Abstract
This CAREER project responds to an urgent need to develop mobile power distribution systems that lower deployment and operating costs while simultaneously increasing network efficiency and response in dynamic and often dangerous physical conditions. The significant need for an efficient and effective mobile power distribution system became evident during search and rescue/recovery missions following the Japan tsunami and the disappearance of the Malaysia MH370 airplane. The technology outcomes from this project will apply to a broad range of environments (in space, air, water or on ground) where the success of long-term robotic network missions is measured by the ability of the robots to operate, for an extended period of time, in highly dynamic and potentially hazardous environments. These advanced features will provide the following advantages: efficiency, efficacy, guaranteed persistence, enhanced performance, and increased success in search/rescue/recovery/discovery missions.
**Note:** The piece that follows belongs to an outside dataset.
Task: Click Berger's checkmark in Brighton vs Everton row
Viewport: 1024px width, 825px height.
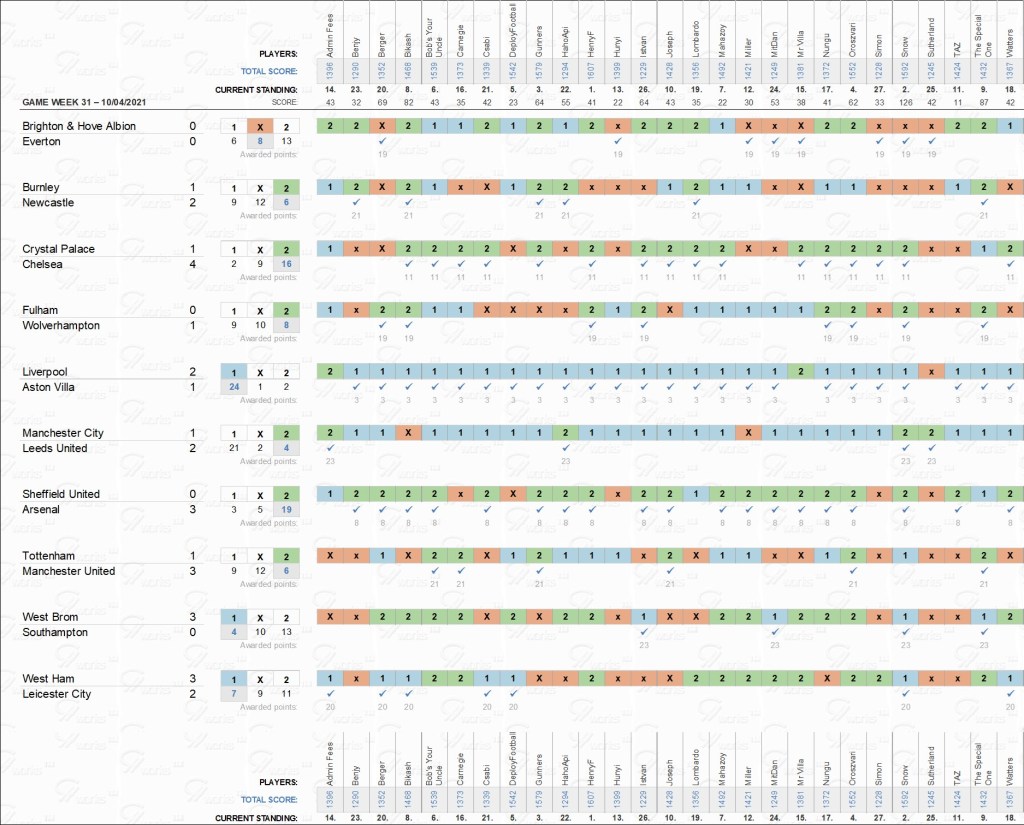Action: pyautogui.click(x=383, y=141)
Specifically, this project addresses the following technology problems as it translates from research discovery toward commercial application: inflated energy use currently required when the autonomous vehicles break from mission to return to recharging station; lack of multi-robot coordination needed to take into account both fundamental hardware and network science challenges necessary to respond to energy needs and dynamic environment conditions. By addressing these gaps in technology, this work establishes the theoretical, computational, and experimental foundation for mobile power delivery and onsite recharging capability. Moreover, the new technology developed in this project is universally adaptable for disparate autonomous vehicles especially autonomous underwater vehicles (AUVs). In more technical terms, this project creates network optimization and formation strategies that will enable a power distribution system to reconfigure itself depending on the number of operational autonomous vehicles and recharging specifications to meet overall mission specifications, the energy consumption needs of the network, situational conditions, and environmental variables. Such a system will play a vital role in real-time controlled applications across multiple disciplines such as sensor networks, robotics, and transportation systems where limited power resources and unknown environmental dynamics pose major constraints. In addition to addressing technology gaps, undergraduate and graduate students will be involved in this research and will receive interdisciplinary education/ innovation/ technology translation/ outreach experiences through: developing efficient network energy routing, path planning and coordination strategies; designing and creating experimental test-beds and educational platforms; and engaging K-12th grade students in Science, Technology, Engineering and Math including those from underrepresented groups.
This project engages Michigan Tech's Great Lake Research Center (GLRC) and Center for Agile Interconnected Microgrids (AIM) to develop experimental test-beds and conduct tests that validate the resulting methods and algorithms, and ultimately, facilitate the technology translation effort from research discovery toward commercial reality.
Performance Period: 05/15/2015 - 03/31/2019
Institution: Michigan Technological University
Sponsor: National Science Foundation
Award Number: 1453886